Fifth, the recommendation for reducing import tax from some essential items has not been included in the proposed budget. The CPD has earlier mentioned that at least 29 imported essential food items currently face a high incidence of tax. Some of these items – rice, palm oil, lentils and sugar – could have been considered for tariff reduction. Regarding the import tax reduction, the government's worry on lower domestic resource mobilisation is understandable. However, there are several measures that have been proposed for the higher income groups that would reduce tax collection. This also raises concern on tax justice.

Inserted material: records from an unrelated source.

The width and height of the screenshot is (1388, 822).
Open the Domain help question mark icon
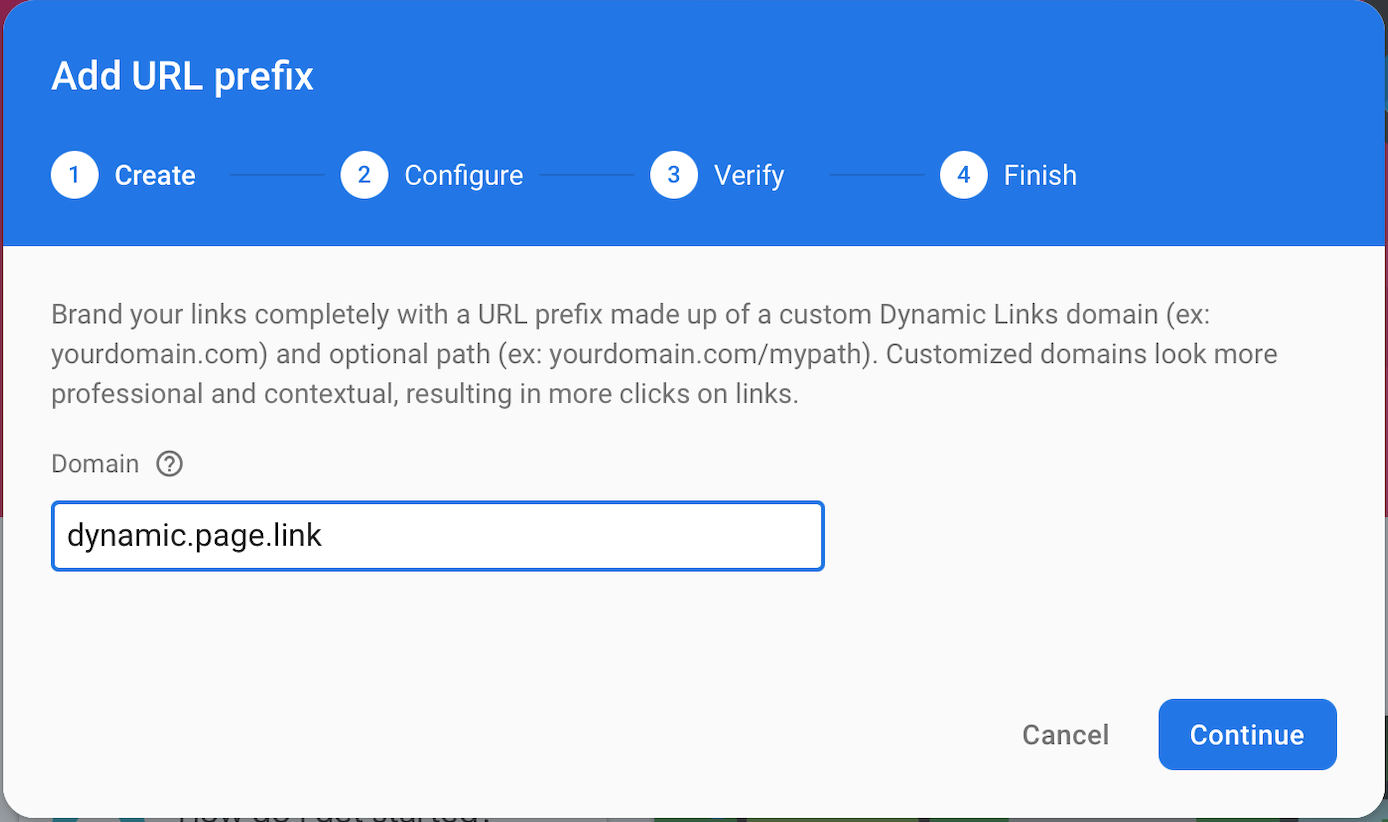pyautogui.click(x=170, y=464)
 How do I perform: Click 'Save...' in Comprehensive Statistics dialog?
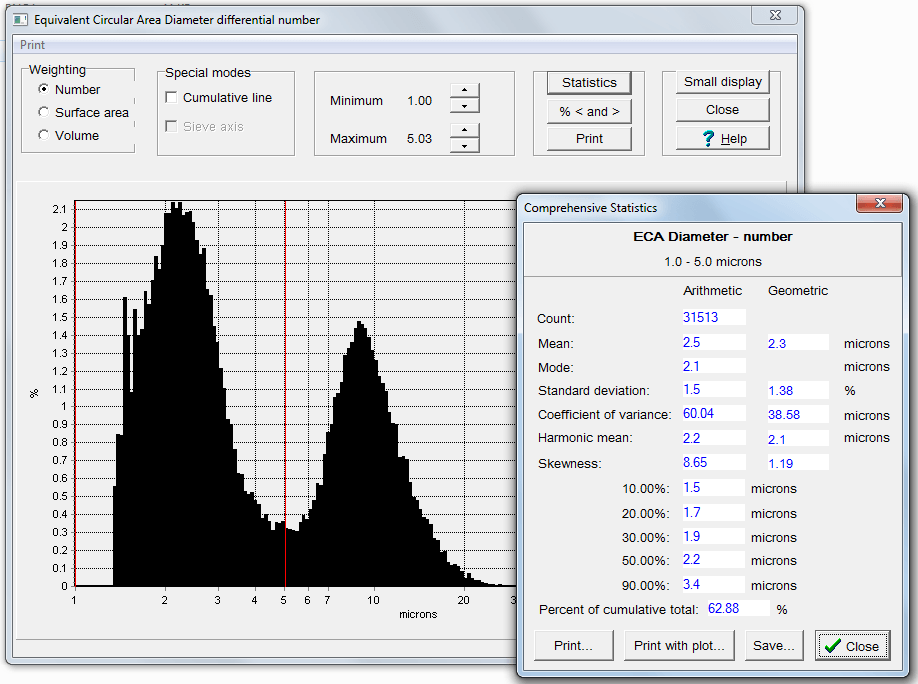click(x=774, y=646)
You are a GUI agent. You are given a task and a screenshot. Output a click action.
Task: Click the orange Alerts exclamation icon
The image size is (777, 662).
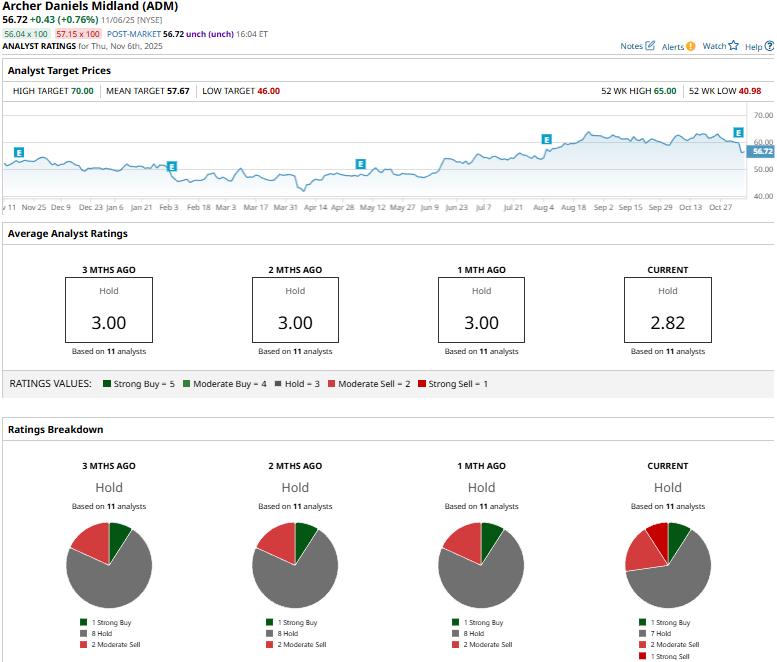click(x=691, y=46)
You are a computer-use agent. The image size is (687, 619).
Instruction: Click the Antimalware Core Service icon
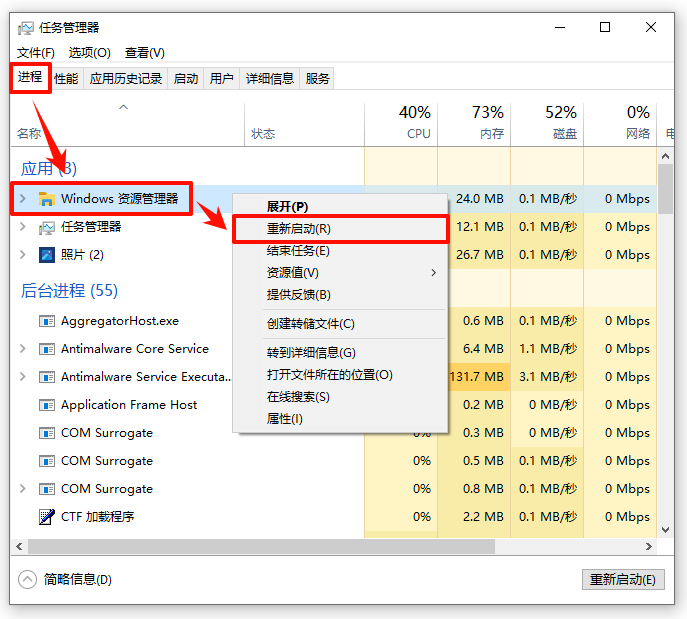pyautogui.click(x=46, y=349)
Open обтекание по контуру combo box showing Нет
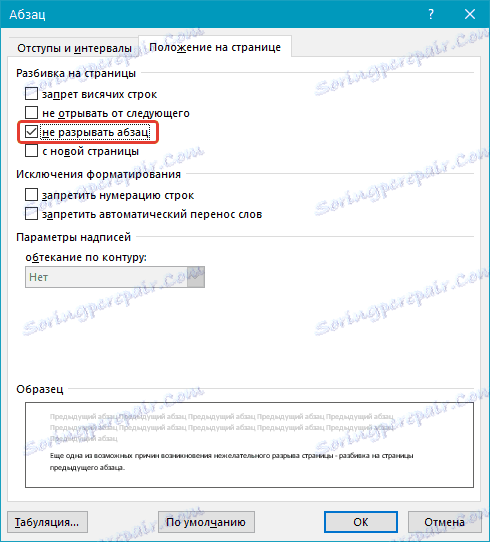The height and width of the screenshot is (542, 490). click(115, 277)
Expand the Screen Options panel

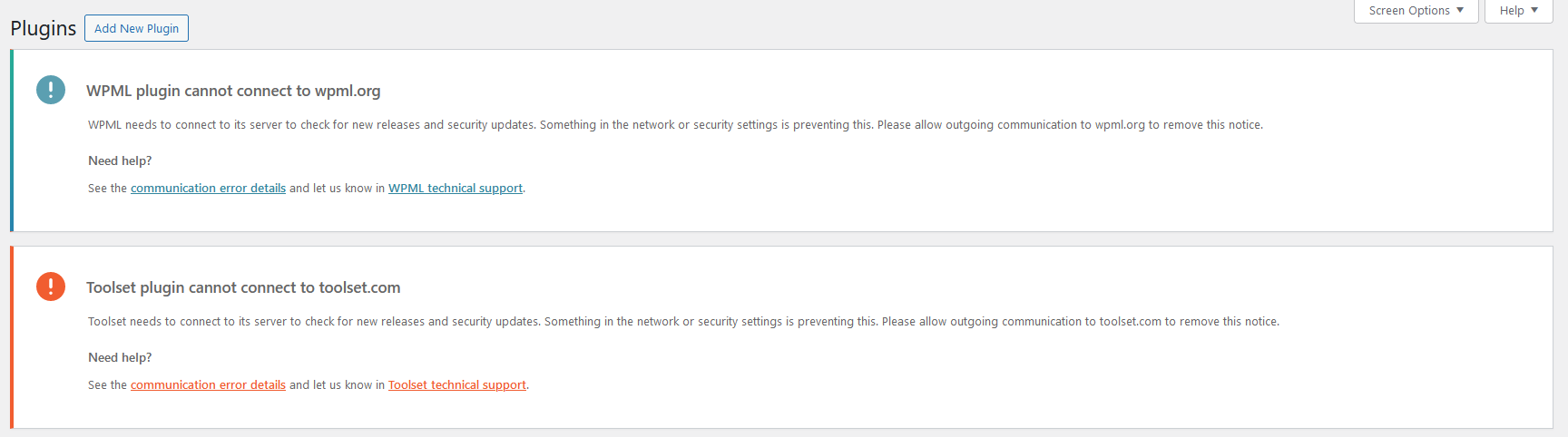pos(1416,11)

Sixth, the proposal to increase the subsidy on agriculture will help the poor. However, ensuring prices to farmers for their products is most important, so that farmers are encouraged to produce more. The government has indicated that the prices of gas and electricity will be adjusted gradually. The government has already increased the gas prices, both at the household and the industry levels. This will increase inflationary pressure on the common people. Of course, subsidies will have to be gradually removed, since they encourage inefficient resource utilisation. They also deprive the government from revenue collection. However, in the current context, it should be phased out gradually.

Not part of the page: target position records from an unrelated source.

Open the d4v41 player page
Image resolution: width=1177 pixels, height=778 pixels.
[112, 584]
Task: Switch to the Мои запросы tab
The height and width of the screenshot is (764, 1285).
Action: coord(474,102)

Seventh, the inflation target for FY2022-23 is set at 5.6 percent. Such a target is based on two unhelpful assumptions. First, the enormous economic challenges faced around the world will be over by next year. As it is, inflation does not reflect the real pressure of prices, since the commodity basket of people has changed. If the consumption pattern of the poor is taken into consideration, inflation would be in the range of 10–15 percent. In fact, the price data provided by the Trading Corporation of Bangladesh (TCB) shows high prices of all major essential items. Second, the finance minister has probably assumed that even if the global economy does not turn around, Bangladesh will continue to thrive and solve all economic problems on its own. It seems the policymakers have overlooked the global economic context and the predictions by international organisations. The International Monetary Fund (IMF) has revised its projection of global growth from 6.1 percent to 3.6 percent for 2022. The World Bank says global growth will come down to 2.9 percent this year, as opposed to 5.7 percent in 2021. Earlier in January 2022, the World Bank had projected that the global growth would be 4.1 percent. Worse, it has also forecasted that most countries would face recession and there will be stagflation, as was experienced in the 1970s.
So, how Bangladesh will remain insulated from such critical circumstances has not been clarified by the finance minister through budgetary measures.
Dr Fahmida Khatun is executive director at the Centre for Policy Dialogue (CPD). Views expressed in this article are the author's own.